Summer Weather Safety
Summer is a great time to enjoy the outdoors with friends and family but it can also bring weather conditions that could put you in danger. By taking a few simple precautions you can ensure the health and safety of loved ones, including pets. Become familiar with local emergency procedures in your area and make a plan to stay safe this summer - no matter what the weather brings.
While lightning can be fascinating to watch, it is also extremely dangerous. In the United States, there are an estimated 25 million cloud-to-ground lightning flashes each year. Remember, if you can hear thunder, you are close enough to be struck by lightning.
Safety Tips Outdoors
- Lightning can strike up to 10 miles from the rain area. Go quickly inside a completely enclosed building before the storm arrives. Do not go to a carport, open garage, covered patio or open window. A hard topped all metal vehicle also provide good protection.
- If no shelter is available, do not take shelter under a tree. Avoid being the tallest object in the area. If only isolated trees are nearby, crouch down on the balls of your feet in the open, keeping twice as far away from a tree as it is tall.
- Get out of the water, off the beach, and out of small boats or canoes. Avoid standing in puddles of water even if wearing rubber boots.
- Do not use metal objects such as golf clubs, metal bats, fishing rods, or metal tools.
- Stop tractor work and heavy construction equipment, especially when pulling metal equipment.
Safety Tips Indoors
- Stay inside. The best protection from lightning is a house or other substantial building. However, stay away from windows, doors, and metal pipes.
- Do not use electric appliances during the storm. Turn off sensitive equipment such as televisions, VCR's, and computers.
- Telephone use is the leading cause of indoor lightning injuries in the United States. Do not make a call unless it is an emergency.
When there are thunderstorms and lightning in your area, turn on your radio or TV to get the latest emergency information from local authorities.
Because tornadoes often accompany thunderstorms, pay close attention to changing weather conditions when there is a severe thunderstorm watch or warning.
Your family might not be together when a thunderstorm strikes. It is important to have a plan in place. Talk about how you will reach each other.

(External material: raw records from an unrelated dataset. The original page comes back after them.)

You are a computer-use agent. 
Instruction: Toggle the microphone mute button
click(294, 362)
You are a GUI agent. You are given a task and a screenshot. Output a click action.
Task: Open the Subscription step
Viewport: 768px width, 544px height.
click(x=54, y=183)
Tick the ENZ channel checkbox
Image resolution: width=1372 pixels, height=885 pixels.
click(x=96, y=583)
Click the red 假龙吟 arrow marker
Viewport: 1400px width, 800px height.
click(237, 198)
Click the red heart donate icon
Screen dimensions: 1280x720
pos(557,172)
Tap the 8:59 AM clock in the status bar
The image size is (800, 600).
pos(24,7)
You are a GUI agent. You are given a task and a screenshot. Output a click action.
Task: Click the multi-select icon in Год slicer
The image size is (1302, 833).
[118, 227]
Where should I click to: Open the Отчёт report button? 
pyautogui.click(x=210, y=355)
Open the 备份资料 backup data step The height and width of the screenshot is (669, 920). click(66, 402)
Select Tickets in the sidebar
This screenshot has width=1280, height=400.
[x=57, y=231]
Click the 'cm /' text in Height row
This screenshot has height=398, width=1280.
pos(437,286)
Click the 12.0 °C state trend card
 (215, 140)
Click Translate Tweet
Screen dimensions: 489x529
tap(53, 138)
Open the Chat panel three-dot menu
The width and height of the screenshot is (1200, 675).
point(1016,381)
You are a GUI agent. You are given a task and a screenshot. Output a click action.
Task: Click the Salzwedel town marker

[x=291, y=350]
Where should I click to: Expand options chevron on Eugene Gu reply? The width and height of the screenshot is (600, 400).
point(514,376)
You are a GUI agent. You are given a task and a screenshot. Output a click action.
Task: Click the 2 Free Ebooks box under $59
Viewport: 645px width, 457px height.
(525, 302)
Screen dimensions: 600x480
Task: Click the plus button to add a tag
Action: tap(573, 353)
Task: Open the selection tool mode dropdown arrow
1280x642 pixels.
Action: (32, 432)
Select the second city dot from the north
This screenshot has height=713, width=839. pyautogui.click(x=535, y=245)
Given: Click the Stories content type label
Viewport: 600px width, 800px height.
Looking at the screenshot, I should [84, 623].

- Prepare an emergency kit. The below listed items should be part of your basic emergency kit and kept in a container that can be easily carried. Use the Family Safety Guide as a reference to gather additional items important to your family.
- Water and canned or dried food - families should set aside one gallon of water per person per day, to last three days, and a three-day supply of food per person. The food should be nonperishable items that don’t need to be cooked, such as tuna and crackers. Remember to include a manual can opener. If there’s an infant in the house, include formula and baby food.
- Battery powered radio
- Extra batteries for the radio and flashlight
- Prescription medications
- First-aid kit
In 2012, there were 52 heat-related deaths in Missouri. During prolonged periods of high temperatures, using air conditioning - either at home or by seeking shelter in a local cooling center -- is the best preventive measure. Missourians can become familiar with the terms used to identify heat hazards and prepare in advance for extreme heat.
- Stay indoors as much as possible and limit exposure to the sun.
- Stay on the lowest floor out of the sunshine if air conditioning is not available.
- Consider spending the warmest part of the day in public buildings such as libraries, schools, movie theaters, shopping malls, and other community facilities. Circulating air can cool the body by increasing the evaporation rate of perspiration. Call 211 for the nearest location of a cooling center.
- Use exhaust fans and dehumidifiers when needed.
- Eat light, well-balanced meals at regular intervals. Avoid using salt tablets unless directed to do so by a physician.
- Drink plenty of water. Individuals with epilepsy or heart, kidney, or liver disease, who are on fluid-restricted diets, or who have problems with fluid retention should consult a doctor before increasing liquid intake.
- Limit intake of alcoholic beverages.
- Dress in loose-fitting, lightweight, and light-colored clothes that cover as much skin as possible.
- Protect your face and head by wearing a wide-brimmed hat. Wear sunscreen.
- Check on family, friends, and neighbors who do not have air conditioning and who spend much of their time alone.
- Never leave children or pets alone in closed vehicles.
- Avoid strenuous work during the warmest part of the day; use the buddy system when working in extreme heat; and take frequent breaks.